新成人、おめでとう! 大人の世界へようこそ!


2002.01.14

 読者の皆さま、ようこそいらっしゃいました。双剣士と申します。
 私の運営するWebサイト『支天輪の彼方で』が、先ほど4万ヒットを突破いたしました。その記念として、この連載テキスト企画を本日より開始することになった次第です。
 よろしくお付合いくださいませ。

 本日は第1回ということで、なぜこの企画を始めるつもりになったのか、を説明したいと思います。「やってみたくなったから」と一言で済ませてもいいんですが……約3年前に挑戦して失敗した「毎日更新」に今またチャレンジする気になった背景には、私の小説執筆スタイルに対する、ちょっとした迷いがあるからなのです。

 私が文章を書くときのスタイルは、以下のような比喩で表現できます。
『綿密な設計図に基づいて、下から一歩一歩積み上げて行き、
 その過程で新アイデアや不具合が見つかったら、その都度設計図を修正する』

 これは私が書こうとしている小説のスタイルと密接に関連しています。各キャラクターが原作のイメージから逸脱しない範囲で振る舞い、自然なリアクションの積み重ねと数々の伏線が終盤に向けて絡み合って行き、そして読者の度肝を抜くようなクライマックスが必然とも言うべき流れに乗って目の前に現れる……これが私の目指す理想像であり、読んでいてワクワクする物語のパターンです。当サイトに掲載している小説のほとんどは、こういう筋書きを志向しています(まだまだ未熟ではありますが)。
 ですが反面、この執筆スタイルは執筆開始までにかなり長期の準備期間を必要とします。また実際に書き始めても、調子に乗ってくると登場人物たちが勝手に動き始めるため、当初の設計図とは違う結末に向かいがちです。それが当初案より面白い話になるならいいんですが、そうでない場合は……登場人物達に不自然な言動をさせるわけには参りませんので、少し前に遡って不都合なシーンが出ないよう、設計図を組み直さなければなりません。そうなると連載が休止したり、公開時期が予定より遅れたりすることになるのです。

 本当のことを言うと、こういう困難に直面してシナリオを考え直すことも、小説書きの楽しみの1つではあります。ここで無理して窮屈にまとめてしまうのは勿体ないし面白くない。こう考えてしまうところが、締め切りに追われるプロ作家という職業は自分には務まらないなと自己評価する所以なのですが……サイトの読者から見れば、結果を出さずにウジウジと期限を引き延ばしている私の姿は、さぞ見苦しく見えることでしょうね。
 いや、読者の方々の評価が正しいんです。実現できないアイデアはただの妄想、期限に遅れた図面はただの紙切れ……私も技術職に身を置く人間ですから、現実の厳しさは知っています。アマチュア作家という立場のおかげで致命傷になることはありませんが、誰も叱ってくれない分、自分で自分を律しなければなりません。
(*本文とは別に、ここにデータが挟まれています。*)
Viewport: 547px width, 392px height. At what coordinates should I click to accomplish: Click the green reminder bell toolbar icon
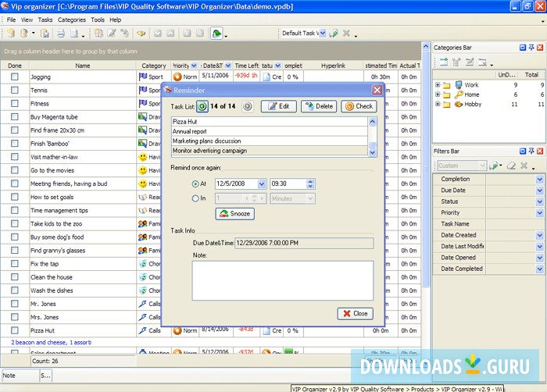[x=216, y=34]
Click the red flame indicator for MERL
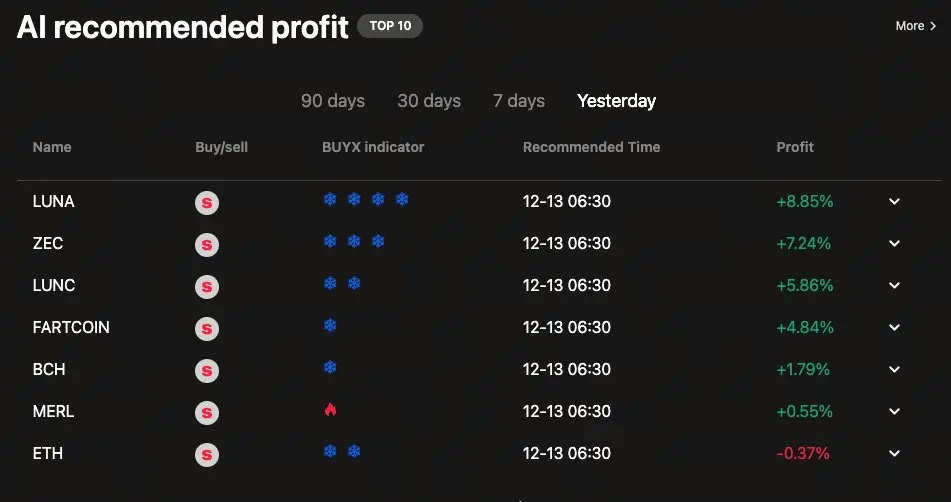 point(330,409)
 さて、一方で世の中にはテキストサイトと呼ばれる種類のWebサイトが存在します。そこで公開されているのは小説でも詩でもエッセイでもない、日々の生活で見かけた何かに対する意見や、現在流行している話題に対する論述です。それらのサイトはほぼ毎日のように更新され、多くの読者を獲得しています。
 それらのサイトを見ていると、書き方の違いというものをひしひしと感じるのですよ。テキストサイトの著者たちは、3日後にこういうのを書く予定だから今日はこういう伏線を敷いておこうとか、こういう意見を書いたら別の日に書いた意見と矛盾するんじゃないかとか、そういうことは考えてないんじゃないでしょうか。そもそも、テキストを書き連ねることによって向かう結末を意識などしていないでしょうし、その結末を書き始める前に決めたりなどしないのでしょう。
 しかし書いてることが支離滅裂かというとそんなことはありません。その日その日で勝負を賭ける彼らの文章は、目が離せなくなるほど面白いのです。しかも毎日定期的に面白い文章を提供してくれる……無限にネタを持っているのではなく、各自の信念なり考えなりをいろいろと形を変えて表現してるにすぎないんですけれども、それでも書く方も読む方も不思議とマンネリな気分にはならないのです。

 私はこれまで、「こういう書き方もあるみたいだけど、自分には合わないなぁ」と思ってきました。ですが40000ヒットに到達した今、自分のできる範囲だけに閉じこもっていても仕方ないと思ったのです。自分の目指す小説のスタイルが間違っているとは思いませんけれど、それだけを金科玉条として他のスタイルに目もくれない、というのは良くありません。昔ならいざ知らず、今の自分なら寄り道をしてもちゃんと本業に戻ってこられるだけの自信と経験はあるはずです。
 それに、テキストサイトの著者に関する上記の推測は、まるっきり外れてるかもしれないじゃないですか。両者の執筆スタイルは対極にあるのではなく、ごく近くにあるのかもしれない。だとすれば自分が抱えている『執筆が進まない』ジレンマに一石を投じる手がかりになるかも。

 そういうわけで、思い切ってテキストサイトの真似事をやってみようと思った次第なのです。
 ただしこれは『支天輪の彼方で』で私が昨日までやってきたこととは異質の試みです。かなり個性の強いコンテンツになると予感されるこの企画、下手をすると『このサイトは小説サイトではなく、ぼやきサイトだ』との悪評判を呼ぶ危険性があります。公開した文章に対して責任回避をするつもりはありませんけれど、そういう危険性の高いコンテンツを長期にわたって置き続けるのは不安です。この不安は、サイト創設記念日に毎年1ヶ月だけ公開している『○周年記念総括文』にも通じるものがあります。
 そんな理由で、このテキスト企画は1月31日までの期間限定公開とします。美坂栞ちゃん(Kanon)の言葉を借りるなら、こういうことです。

半月後の2月1日……私は、皆さんの前からいなくなります。
それ以上の時間は、皆さんにとっても、私にとっても、
悲しい思い出を増やすだけですから……
ですから、半月間です……それでも、本当に私を受け入れてもらえますか?

……第1回とはいえ、長く書きすぎました。次回からはこの半分くらいを目指します。